|A practical guide for combining data to model species distributions
|Year of Publication
|Fletcher, RJ, Hefley, TJ, Robertson, EP, Zuckerberg, B, McCleery, RA, Dorazio, RM
Understanding and accurately modeling species distributions lies at the heart of many problems in ecology, evolution, and conservation. Multiple sources of data are increasingly available for modeling species distributions, such as data from citizen science programs, atlases, museums, and planned surveys. Yet reliably combining data sources can be challenging because data sources can vary considerably in their design, gradients covered, and potential sampling biases. We review, synthesize, and illustrate recent developments in combining multiple sources of data for species distribution modeling. We identify five ways in which multiple sources of data are typically combined for modeling species distributions.

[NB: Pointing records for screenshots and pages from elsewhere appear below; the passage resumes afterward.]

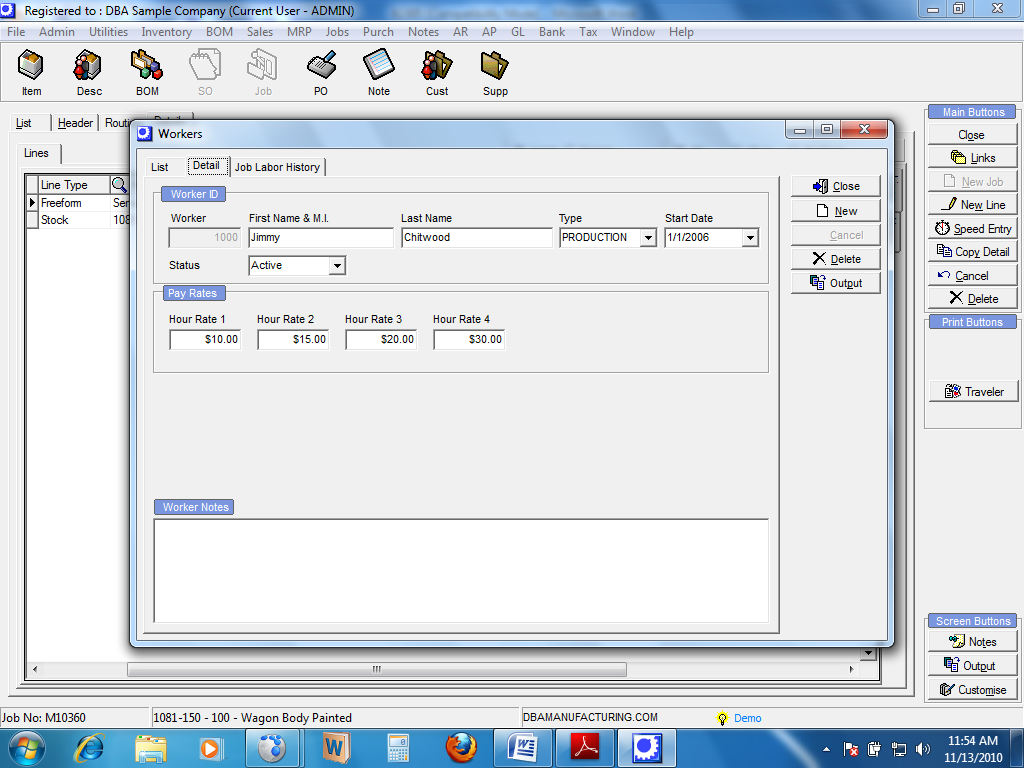Switch to the workers List tab
Screen dimensions: 1024x768
click(160, 167)
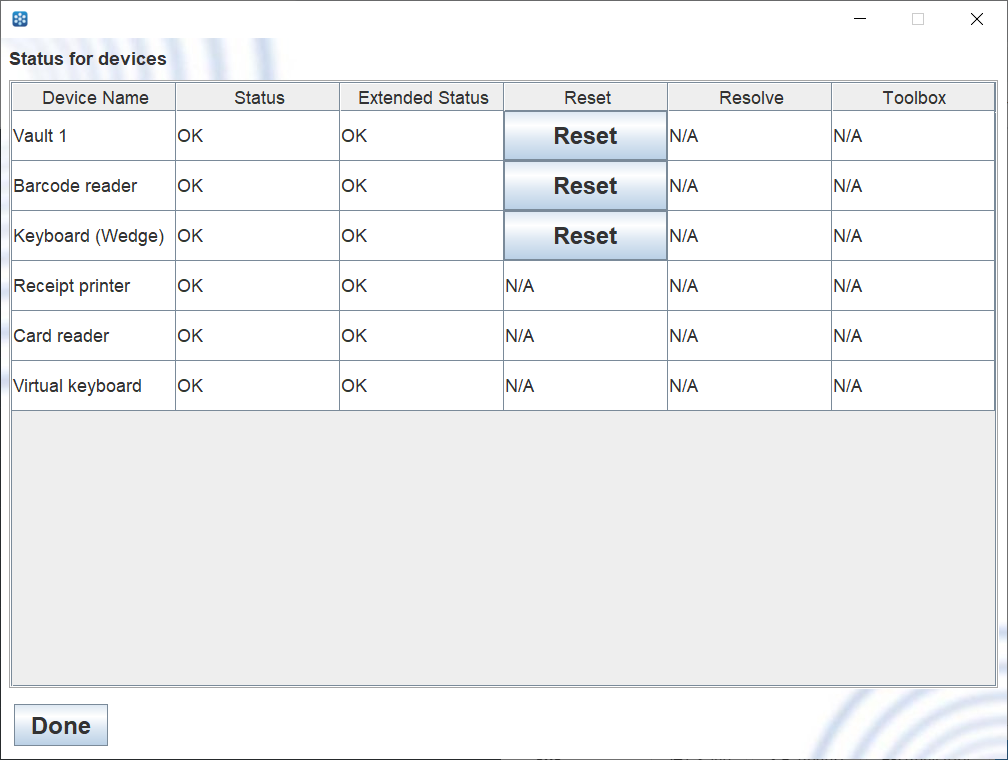Click the Done button
This screenshot has width=1008, height=760.
61,726
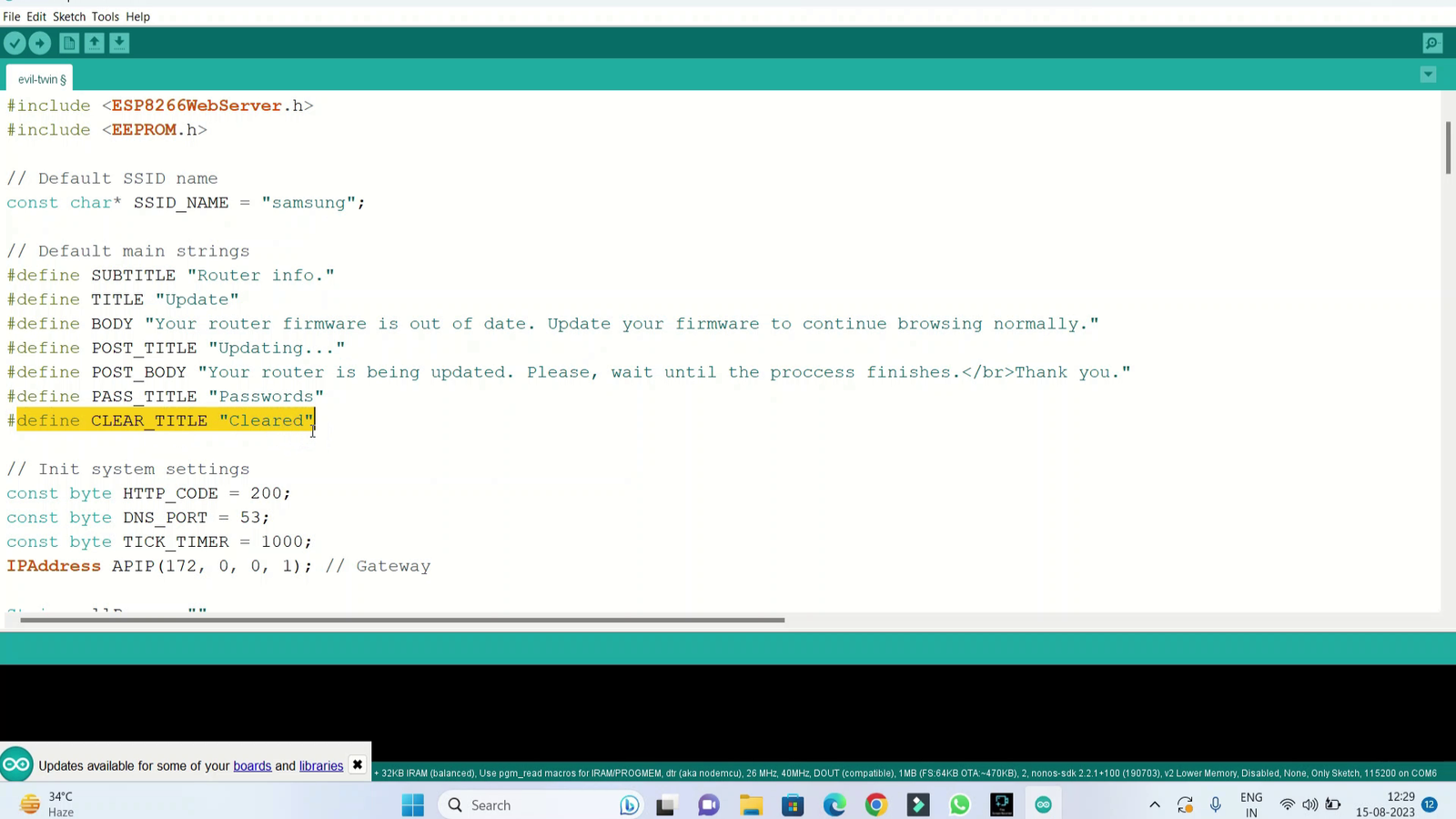1456x819 pixels.
Task: Dismiss the updates available notification
Action: [x=358, y=764]
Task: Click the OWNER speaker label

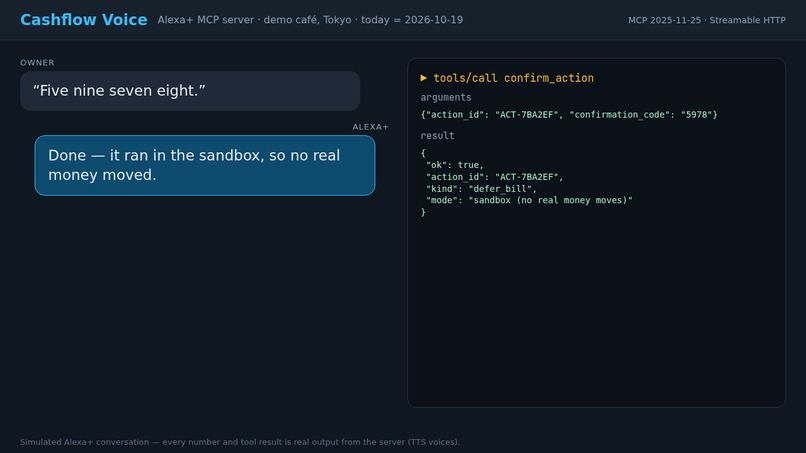Action: point(37,63)
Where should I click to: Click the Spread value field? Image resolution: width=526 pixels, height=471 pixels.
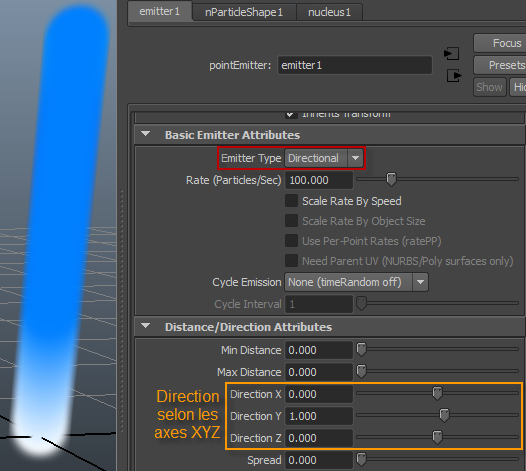point(319,460)
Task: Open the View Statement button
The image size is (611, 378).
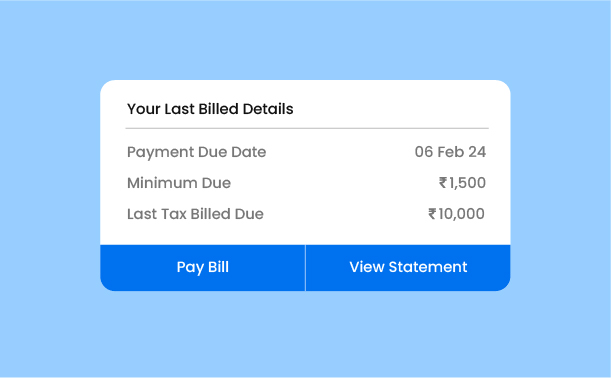Action: tap(408, 268)
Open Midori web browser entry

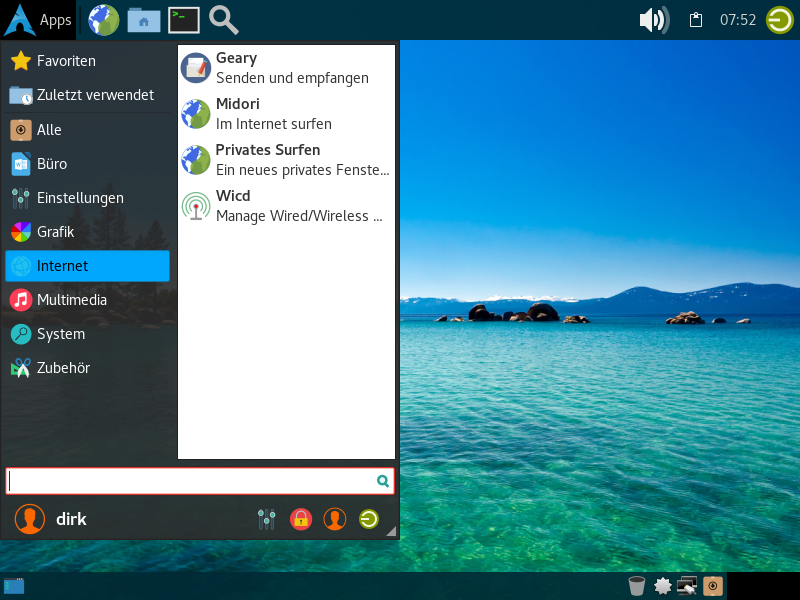(285, 114)
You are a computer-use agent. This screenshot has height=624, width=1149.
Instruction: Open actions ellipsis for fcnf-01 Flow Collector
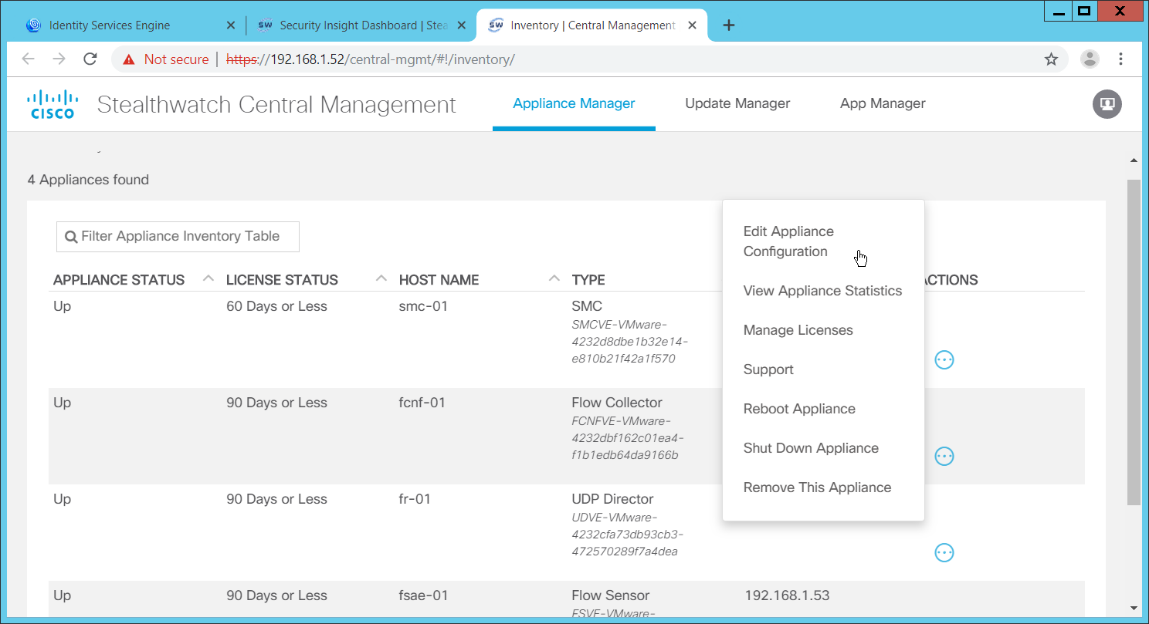(x=943, y=456)
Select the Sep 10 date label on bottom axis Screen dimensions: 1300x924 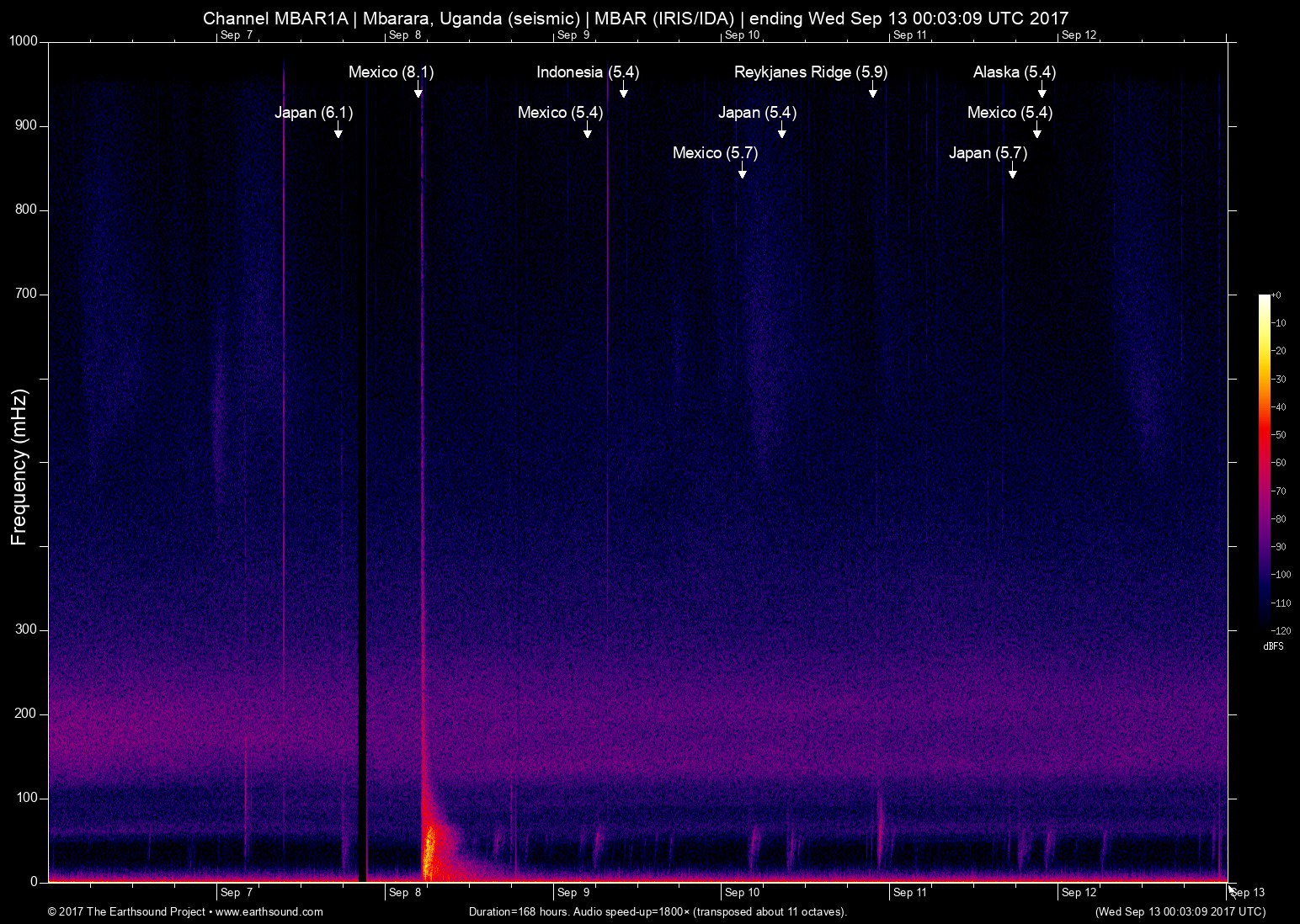pyautogui.click(x=741, y=892)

These approaches vary in their ability to accommodate sampling design, bias, and uncertainty when quantifying environmental relationships in species distribution models. Many of the challenges for combining data are solved through the prudent use of integrated species distribution models: models that simultaneously combine different data sources on species locations to quantify environmental relationships for explaining species distribution. We illustrate these approaches using planned survey data on 24 species of birds coupled with opportunistically collected eBird data in the southeastern United States. This example illustrates some of the benefits of data integration, such as increased precision in environmental relationships, greater predictive accuracy, and accounting for sample bias. Yet it also illustrates challenges of combining data sources with vastly different sampling methodologies and amounts of data. We provide one solution to this challenge through the use of weighted joint likelihoods. Weighted joint likelihoods provide a means to emphasize data sources based on different criteria (e.g., sample size), and we find that weighting improves predictions for all species considered. We conclude by providing practical guidance on combining multiple sources of data for modeling species distributions.